***** Extracted entries *****

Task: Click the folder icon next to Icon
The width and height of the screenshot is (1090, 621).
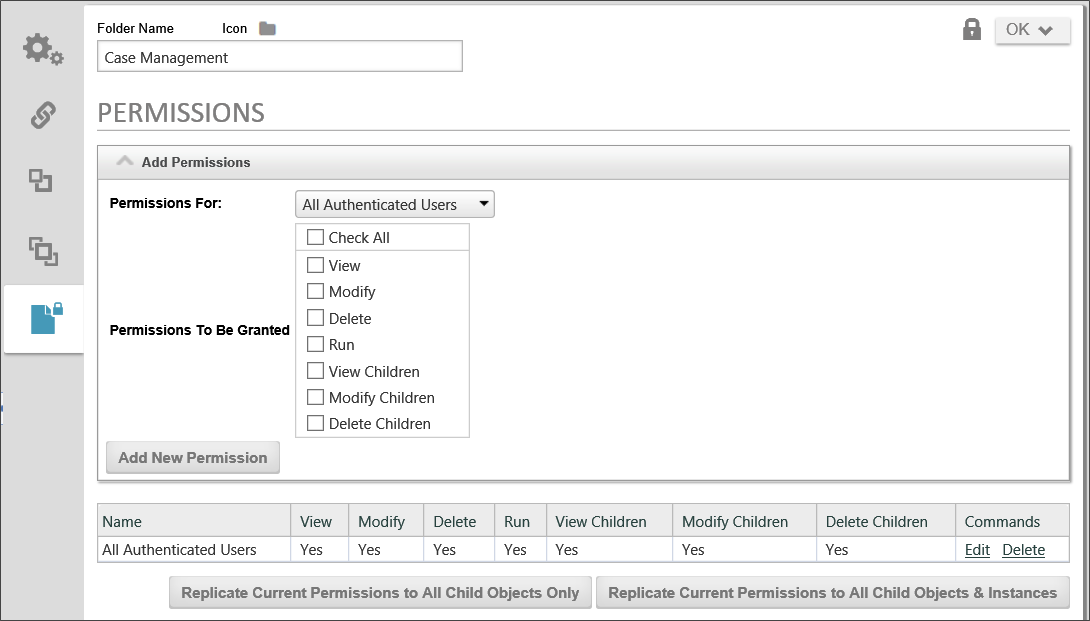Action: 267,29
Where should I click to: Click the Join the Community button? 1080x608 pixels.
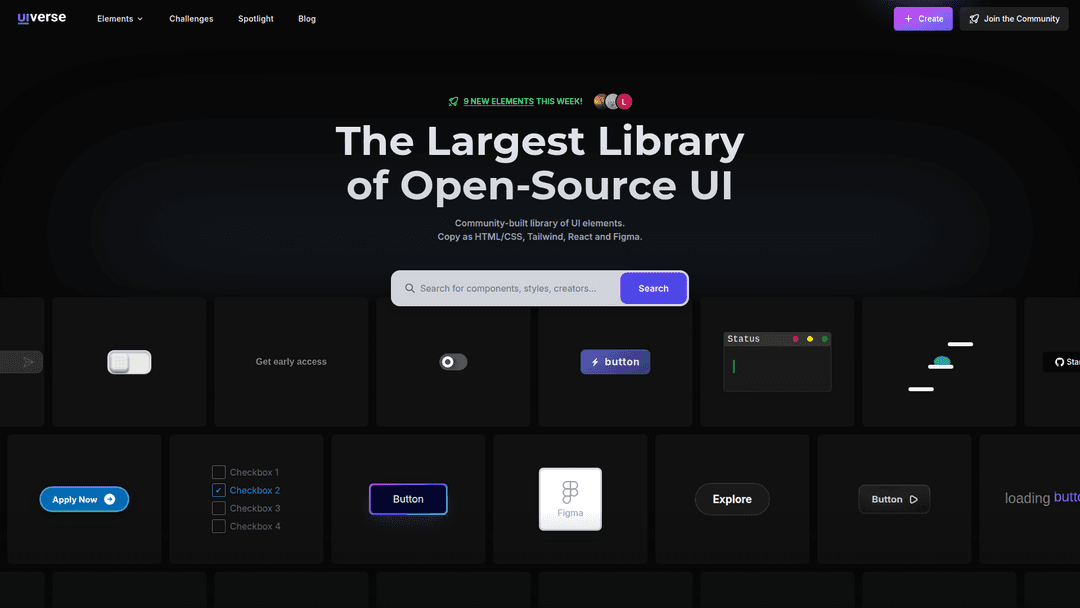pyautogui.click(x=1013, y=19)
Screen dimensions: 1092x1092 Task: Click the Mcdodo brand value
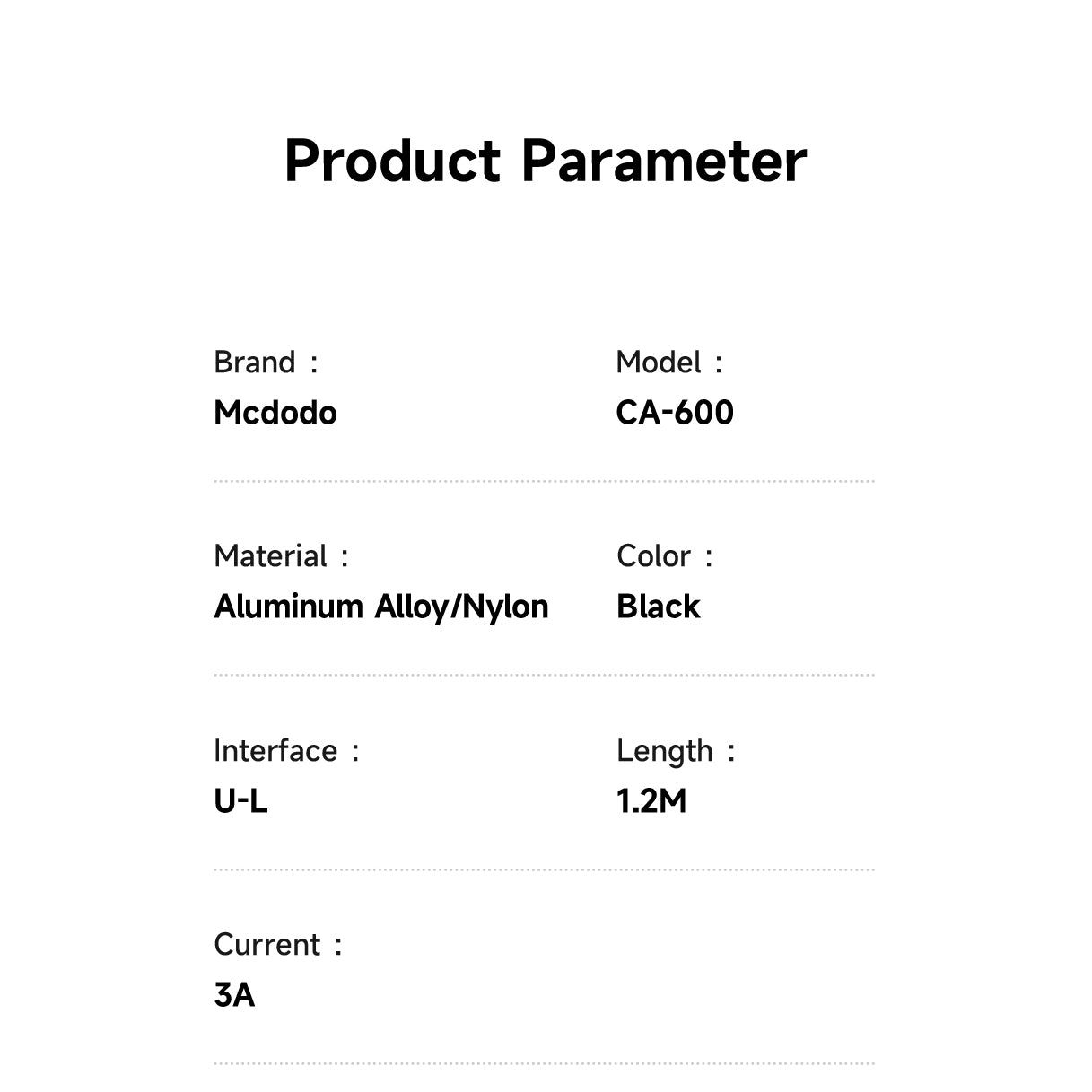(x=275, y=413)
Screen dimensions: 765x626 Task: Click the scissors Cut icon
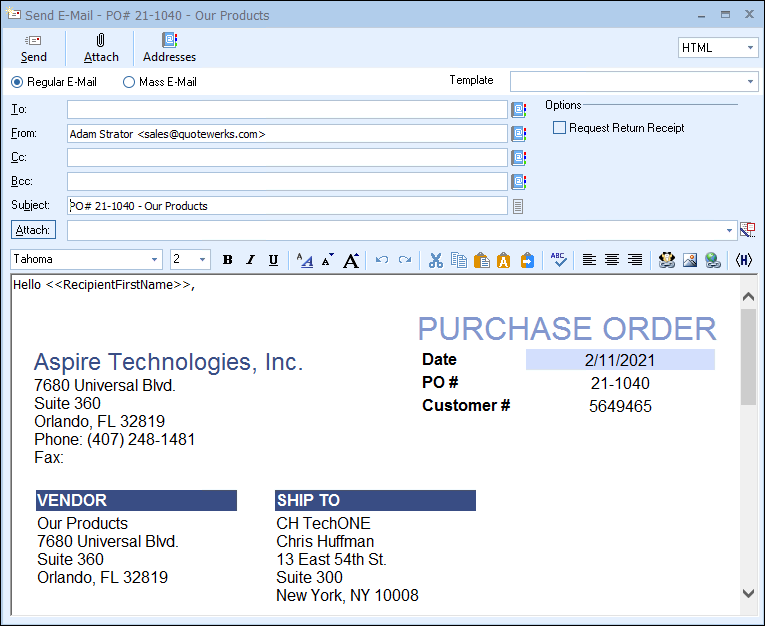pyautogui.click(x=435, y=260)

*****

Problem description
Put every row above into a two-column CSV with the header names "input" and "output". Each row's text and its answer should each go in its own quoted field, with line breaks changed to spaces and the pictures left out.

Answer for the task
input,output
"Task: Click the folder icon next to Icon The width and height of the screenshot is (1090, 621).","Action: 267,29"
"Where should I click to: Click the Join the Community button? 1080x608 pixels.","pyautogui.click(x=1013, y=19)"
"Screen dimensions: 1092x1092 Task: Click the Mcdodo brand value","(x=275, y=413)"
"Screen dimensions: 765x626 Task: Click the scissors Cut icon","pyautogui.click(x=435, y=260)"